Key facts
- U.S. single-family housing starts fell to an eight-month low of 882,000 units in May.
- Overall housing starts reached a six-year low of 1.177 million units.
- Import prices rose 1.9% in May, with an annual increase of 6.7%.
- Higher mortgage rates and building material costs are pressuring the housing market.
- Imported fuel prices increased significantly, while imported capital goods prices also rose.
U.S. single-family homebuilding fell to an eight-month low in May, pressured by higher mortgage rates and building material prices, suggesting the housing market could remain a drag on economic growth in the second quarter. The decline, combined with a plunge in multi-family housing starts, pushed overall homebuilding to a six-year low last month.
Single-family housing starts, which account for the bulk of homebuilding, fell 1.9% to a seasonally adjusted annual rate of 882,000 units, the lowest since last September. Residential investment, which includes homebuilding, has contracted for five straight quarters. Permits for future single-family construction rose 0.6% to 886,000 units.
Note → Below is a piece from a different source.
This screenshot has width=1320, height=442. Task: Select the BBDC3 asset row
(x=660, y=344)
Starts for housing projects with five units or more plunged 41.6% to a rate of 284,000 units. Overall housing starts dropped 15.4% to a pace of 1.177 million units. Building permits for multi-family housing projects fell 3.5% to 474,000 units, and overall building permits slipped 0.7% to 1.413 million units.
A separate report from the Labor Department showed import prices increased 1.9% in May, lifted by more expensive fuels and capital goods, after an upwardly revised 2.0% jump in April. Prices of imported fuel increased 12.5% last month, while prices of imported capital goods rose 1.3%. In the 12 months through May, import prices advanced 6.7%, the largest increase since August 2022.